TASK DESCRIPTION => For each line of the listing below that contains the string "entry", copy the line.

DATA SECTION =>
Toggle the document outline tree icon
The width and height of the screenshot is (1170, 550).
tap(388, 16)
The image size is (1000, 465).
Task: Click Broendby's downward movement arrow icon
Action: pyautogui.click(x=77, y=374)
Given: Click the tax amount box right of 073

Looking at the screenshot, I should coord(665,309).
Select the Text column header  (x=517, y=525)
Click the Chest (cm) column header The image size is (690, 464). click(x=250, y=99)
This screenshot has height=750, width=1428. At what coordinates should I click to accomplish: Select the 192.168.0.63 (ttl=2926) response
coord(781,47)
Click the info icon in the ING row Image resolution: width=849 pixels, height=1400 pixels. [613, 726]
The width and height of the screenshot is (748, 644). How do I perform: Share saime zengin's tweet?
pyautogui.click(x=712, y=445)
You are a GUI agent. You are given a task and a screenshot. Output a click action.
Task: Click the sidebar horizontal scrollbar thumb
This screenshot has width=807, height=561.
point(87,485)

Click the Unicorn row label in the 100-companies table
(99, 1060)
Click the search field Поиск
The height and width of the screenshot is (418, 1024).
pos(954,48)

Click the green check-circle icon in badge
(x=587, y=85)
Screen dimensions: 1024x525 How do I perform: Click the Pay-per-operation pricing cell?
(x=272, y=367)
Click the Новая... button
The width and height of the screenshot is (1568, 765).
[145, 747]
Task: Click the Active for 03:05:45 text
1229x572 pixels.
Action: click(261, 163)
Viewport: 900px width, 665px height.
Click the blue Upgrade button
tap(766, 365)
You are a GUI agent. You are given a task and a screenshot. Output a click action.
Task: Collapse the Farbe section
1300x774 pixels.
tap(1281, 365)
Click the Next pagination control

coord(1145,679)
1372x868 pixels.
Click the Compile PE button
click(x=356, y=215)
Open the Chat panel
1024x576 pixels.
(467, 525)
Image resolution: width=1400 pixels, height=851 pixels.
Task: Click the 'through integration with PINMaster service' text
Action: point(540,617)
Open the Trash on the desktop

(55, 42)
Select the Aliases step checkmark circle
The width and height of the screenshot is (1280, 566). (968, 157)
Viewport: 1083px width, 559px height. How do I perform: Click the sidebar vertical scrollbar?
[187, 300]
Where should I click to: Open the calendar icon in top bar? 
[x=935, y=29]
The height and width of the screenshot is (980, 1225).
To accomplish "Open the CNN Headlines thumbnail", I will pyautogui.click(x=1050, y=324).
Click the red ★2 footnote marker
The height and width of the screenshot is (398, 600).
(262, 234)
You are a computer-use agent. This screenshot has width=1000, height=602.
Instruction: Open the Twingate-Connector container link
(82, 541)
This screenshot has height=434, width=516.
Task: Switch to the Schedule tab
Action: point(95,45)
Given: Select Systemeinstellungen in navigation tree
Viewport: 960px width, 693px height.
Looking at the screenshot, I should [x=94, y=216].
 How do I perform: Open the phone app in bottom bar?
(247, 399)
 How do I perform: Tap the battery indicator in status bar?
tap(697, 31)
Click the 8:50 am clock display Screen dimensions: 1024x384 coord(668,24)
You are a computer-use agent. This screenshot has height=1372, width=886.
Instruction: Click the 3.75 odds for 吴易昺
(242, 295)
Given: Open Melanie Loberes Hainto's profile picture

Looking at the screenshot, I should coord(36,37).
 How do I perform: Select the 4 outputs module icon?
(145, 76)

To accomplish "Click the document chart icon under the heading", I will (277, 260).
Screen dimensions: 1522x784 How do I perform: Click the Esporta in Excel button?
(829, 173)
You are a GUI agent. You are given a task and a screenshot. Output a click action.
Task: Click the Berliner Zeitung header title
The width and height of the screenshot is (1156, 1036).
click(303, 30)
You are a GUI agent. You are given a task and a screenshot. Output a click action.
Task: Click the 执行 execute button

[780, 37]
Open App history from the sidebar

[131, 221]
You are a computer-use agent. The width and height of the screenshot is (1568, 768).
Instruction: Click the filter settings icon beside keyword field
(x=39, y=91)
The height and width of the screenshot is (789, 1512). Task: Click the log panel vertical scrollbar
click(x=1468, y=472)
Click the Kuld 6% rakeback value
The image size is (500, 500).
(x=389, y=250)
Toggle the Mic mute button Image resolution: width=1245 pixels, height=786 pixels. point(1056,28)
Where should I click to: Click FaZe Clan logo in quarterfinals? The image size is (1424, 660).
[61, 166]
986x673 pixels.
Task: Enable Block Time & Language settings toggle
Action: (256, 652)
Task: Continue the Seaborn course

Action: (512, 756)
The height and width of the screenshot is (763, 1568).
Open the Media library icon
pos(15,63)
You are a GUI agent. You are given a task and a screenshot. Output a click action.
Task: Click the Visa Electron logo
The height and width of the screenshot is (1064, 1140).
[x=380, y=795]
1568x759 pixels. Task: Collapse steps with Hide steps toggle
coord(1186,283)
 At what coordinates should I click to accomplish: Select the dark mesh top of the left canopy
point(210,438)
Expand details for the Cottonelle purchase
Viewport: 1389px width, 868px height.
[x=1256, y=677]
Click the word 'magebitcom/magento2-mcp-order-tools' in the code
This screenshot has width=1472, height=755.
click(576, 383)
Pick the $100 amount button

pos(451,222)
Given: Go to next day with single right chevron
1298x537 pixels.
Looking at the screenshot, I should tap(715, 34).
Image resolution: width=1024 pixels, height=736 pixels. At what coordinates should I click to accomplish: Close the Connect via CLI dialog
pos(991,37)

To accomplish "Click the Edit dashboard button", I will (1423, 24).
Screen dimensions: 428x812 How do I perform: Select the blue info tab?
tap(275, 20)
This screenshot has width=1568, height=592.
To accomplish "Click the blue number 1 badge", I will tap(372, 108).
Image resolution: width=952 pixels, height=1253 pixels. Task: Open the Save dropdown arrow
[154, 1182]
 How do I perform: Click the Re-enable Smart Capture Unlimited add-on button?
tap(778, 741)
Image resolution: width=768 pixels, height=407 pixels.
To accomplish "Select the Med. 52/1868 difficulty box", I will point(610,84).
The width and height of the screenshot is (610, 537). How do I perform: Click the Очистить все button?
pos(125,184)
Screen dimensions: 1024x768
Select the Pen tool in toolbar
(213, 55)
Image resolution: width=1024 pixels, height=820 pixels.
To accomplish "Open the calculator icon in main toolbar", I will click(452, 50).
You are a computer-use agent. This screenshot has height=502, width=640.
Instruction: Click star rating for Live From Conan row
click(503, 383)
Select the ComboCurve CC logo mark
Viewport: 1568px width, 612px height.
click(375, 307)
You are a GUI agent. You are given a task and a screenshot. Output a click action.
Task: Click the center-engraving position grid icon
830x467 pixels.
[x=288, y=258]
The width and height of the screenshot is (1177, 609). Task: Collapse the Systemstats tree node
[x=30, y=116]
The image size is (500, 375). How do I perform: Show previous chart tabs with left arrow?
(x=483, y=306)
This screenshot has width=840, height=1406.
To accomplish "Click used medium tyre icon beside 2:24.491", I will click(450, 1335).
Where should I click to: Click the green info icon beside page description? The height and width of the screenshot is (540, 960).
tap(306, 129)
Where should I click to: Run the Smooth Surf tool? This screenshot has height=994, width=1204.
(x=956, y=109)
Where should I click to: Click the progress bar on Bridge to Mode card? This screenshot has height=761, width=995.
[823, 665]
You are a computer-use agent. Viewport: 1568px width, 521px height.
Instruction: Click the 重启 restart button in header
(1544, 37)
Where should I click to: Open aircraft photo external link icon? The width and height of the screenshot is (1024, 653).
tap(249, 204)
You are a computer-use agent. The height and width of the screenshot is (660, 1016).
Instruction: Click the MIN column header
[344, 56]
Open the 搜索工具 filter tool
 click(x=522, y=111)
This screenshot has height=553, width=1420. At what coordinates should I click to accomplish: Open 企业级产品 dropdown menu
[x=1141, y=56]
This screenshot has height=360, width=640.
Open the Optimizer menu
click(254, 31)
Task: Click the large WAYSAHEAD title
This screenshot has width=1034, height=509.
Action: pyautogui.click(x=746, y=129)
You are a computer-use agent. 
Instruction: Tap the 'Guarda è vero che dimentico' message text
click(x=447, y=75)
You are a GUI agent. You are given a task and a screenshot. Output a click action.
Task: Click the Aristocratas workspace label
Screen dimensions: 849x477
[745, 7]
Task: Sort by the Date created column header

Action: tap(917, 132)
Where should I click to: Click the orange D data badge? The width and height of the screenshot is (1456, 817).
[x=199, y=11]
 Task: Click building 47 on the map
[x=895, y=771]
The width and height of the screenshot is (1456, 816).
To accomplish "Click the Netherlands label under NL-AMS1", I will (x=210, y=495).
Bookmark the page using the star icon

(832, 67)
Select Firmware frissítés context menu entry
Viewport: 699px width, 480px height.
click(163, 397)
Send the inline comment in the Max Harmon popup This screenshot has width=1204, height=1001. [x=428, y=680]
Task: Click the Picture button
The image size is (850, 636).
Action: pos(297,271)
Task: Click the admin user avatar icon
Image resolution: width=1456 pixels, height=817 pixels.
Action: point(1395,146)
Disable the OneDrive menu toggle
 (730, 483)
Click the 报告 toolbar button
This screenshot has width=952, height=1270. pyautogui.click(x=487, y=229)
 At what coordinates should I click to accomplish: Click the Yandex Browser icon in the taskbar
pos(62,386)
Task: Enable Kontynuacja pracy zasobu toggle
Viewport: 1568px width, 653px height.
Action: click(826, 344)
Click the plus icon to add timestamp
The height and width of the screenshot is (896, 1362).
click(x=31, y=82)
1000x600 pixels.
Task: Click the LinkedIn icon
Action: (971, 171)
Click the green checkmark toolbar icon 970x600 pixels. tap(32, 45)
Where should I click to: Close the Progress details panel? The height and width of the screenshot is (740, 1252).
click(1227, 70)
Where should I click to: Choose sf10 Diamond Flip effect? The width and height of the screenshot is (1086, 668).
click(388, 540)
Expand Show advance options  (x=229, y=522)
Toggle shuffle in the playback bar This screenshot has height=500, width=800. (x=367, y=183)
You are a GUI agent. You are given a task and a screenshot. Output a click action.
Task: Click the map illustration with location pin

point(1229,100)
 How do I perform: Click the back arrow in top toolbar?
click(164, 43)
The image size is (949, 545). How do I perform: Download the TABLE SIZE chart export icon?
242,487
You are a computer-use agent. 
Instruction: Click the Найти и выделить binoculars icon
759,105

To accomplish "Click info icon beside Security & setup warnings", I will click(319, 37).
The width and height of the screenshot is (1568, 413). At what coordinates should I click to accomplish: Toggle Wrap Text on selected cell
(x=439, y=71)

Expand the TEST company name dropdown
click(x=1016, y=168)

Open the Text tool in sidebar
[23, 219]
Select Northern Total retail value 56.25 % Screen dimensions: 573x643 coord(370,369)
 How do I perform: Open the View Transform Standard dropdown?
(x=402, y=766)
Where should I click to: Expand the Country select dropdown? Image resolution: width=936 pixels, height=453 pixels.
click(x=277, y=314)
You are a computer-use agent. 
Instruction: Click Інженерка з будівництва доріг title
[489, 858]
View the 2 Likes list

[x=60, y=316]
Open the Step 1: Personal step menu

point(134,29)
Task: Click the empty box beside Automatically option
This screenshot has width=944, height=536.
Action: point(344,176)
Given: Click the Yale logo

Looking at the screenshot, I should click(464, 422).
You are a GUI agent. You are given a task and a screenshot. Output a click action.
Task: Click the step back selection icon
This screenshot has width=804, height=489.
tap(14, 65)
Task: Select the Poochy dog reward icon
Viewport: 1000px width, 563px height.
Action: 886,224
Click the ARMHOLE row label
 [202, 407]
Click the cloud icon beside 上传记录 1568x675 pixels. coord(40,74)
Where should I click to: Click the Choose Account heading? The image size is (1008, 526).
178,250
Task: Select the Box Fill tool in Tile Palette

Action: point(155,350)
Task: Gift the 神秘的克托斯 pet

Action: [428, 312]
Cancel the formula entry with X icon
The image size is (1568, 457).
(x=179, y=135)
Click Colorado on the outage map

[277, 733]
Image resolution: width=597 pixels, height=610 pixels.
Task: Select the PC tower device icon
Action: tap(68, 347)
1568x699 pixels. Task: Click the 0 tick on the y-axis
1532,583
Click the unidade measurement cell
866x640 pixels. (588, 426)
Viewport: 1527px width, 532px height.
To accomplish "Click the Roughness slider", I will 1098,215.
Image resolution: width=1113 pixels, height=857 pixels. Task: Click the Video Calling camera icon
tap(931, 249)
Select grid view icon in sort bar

EXERCISE SOLUTION =>
Select Firmware frissítés context menu entry
Cancel the formula entry with X icon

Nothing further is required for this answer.